BCP: Let’s talk a little about the visuals. Now Lisandro, you have a very distinctive style that definitely lends itself well to a book like this. Who would you say your main artistic influences are?
LISANDRO ESTHERREN: I have numerous artistic influences, from literature to movies, from music to comic artists. In the visual aspect and the conception of comic art, Alberto Breccia, José Muñoz, Eduardo Risso, and Milton Caniff are at the core; they’re strong and constant influences on my work.
BCP: What has the collaborative process been like between you and Ed on the artistic side of the book? How much input has he had in terms of character design, etc.?
LE: The collaborative process has been awesome. From the start, I had the feeling that Ed and I were on the same page, probably for being such big fans of crime stories. Also, it was very easy to focus on the mood and the distinctive approach to the characters of the series because Ed and I kept a dynamic exchange going, from the concepts to the visuals and vice versa. So it has been a great way to create something as a team.
BCP: Are we going to be seeing the same dark, gritty approach that you used in TALL TALES FROM THE BADLANDS, or have you made any changes to fit in with this particular story?
LE: TALL TALES FROM THE BADLANDS was one of my first gigs. Published in the US in 2011, I actually drew that story back in 2006. So it has been a long time and since then, I’ve worked on my style and tried out new things, hopefully learning a lot.
For THE LAST CONTRACT, I try to combine three elements that I love: gritty black and white, the organic lines and textures from the brushes, and the subtlety of grey wash tones.
BCP: We’re definitely looking forward to seeing some of the interior artwork, but aside from THE LAST CONTRACT, what other projects do you both have coming up that we should keep our eye out for?

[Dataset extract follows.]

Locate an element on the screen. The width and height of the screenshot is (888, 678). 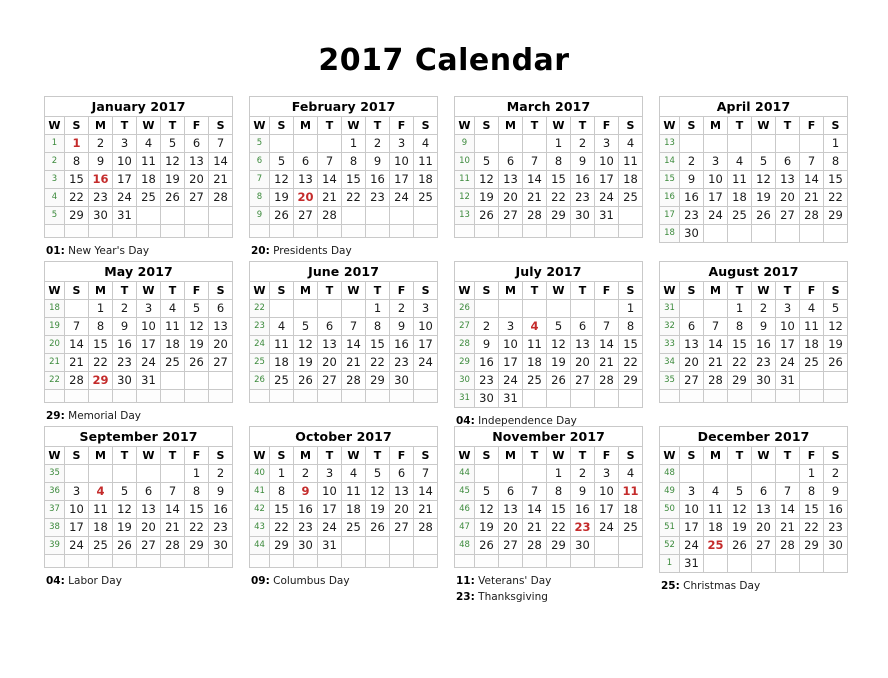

EB: I’ve got a crime series called THE VIOLENT coming out through Image in December. It’s a straight crime book about a father trying desperately to keep his family together, only to get himself into deeper and deeper trouble. Every time he tries to cover one transgression, he finds himself in another situation where he’s got to cover yet another crime. I’m doing that one with artist Adam Gorham, who some might know from DEAD DROP, that came out this summer through Valiant.
Also in December, my first two issues of BATMAN & ROBIN ETERNAL come out (Issues #11 and #12). It’s my first DC work and I’m pretty excited to get it out there.
LE: Right now I´m working in a couple of mystery and sci-fi anthologies for magazines in Argentina and Spain. I’m also focused on some personal projects that you’ll hear about soon.
BCP: And finally, what would you say to any readers who still might be unsure about whether they want to pick this one up in January?
EB: Don’t be a fool! Pick this book up or else I will come to your house and I will break your nose. Lisandro will come along and he’ll draw it for the entire world to see!
LE: Please do whatever Ed says! He’s got the gun!
BCP: Thanks again for your time, guys.
The Last Contract will be available to or pre-order in the November 2015 PREVIEWS, and you can check out the official solicitation info below;
Retail Price: $3.99
Writer: Ed Brisson
Artist: Lisandro Estherren
Main Cover: Lisandro Estherren
Incentive Cover: Vanesa R. Del Rey
What’s to Love: Last year, John Wick reminded everyone why hitmen make for awesome stories. Of course, we’ve known that for years as evidenced by The Killer and Hit. Ed Brisson’s (Batman & Robin Eternal, Sheltered) take on a retired hit man who finds himself as the target is a calculated thriller that kept us guessing until the end, and newcomer Lisandro Estherren’s (Tall Tales from the Badlands) noirish art perfectly sets the mood.
What It Is: A retired hit man, known only as “The Man,” is forced back into the game when a list of his kills is leaked by a mysterious blackmailer. The list makes targets out of anyone associated with one of the The Man’s previous jobs, not to mention The Man himself. As he fights to protect those the list exposes, The Man sets off to uncover the identity of the blackmailer so he can move on with his new life once and for all, but will the truth ruin those chances forever?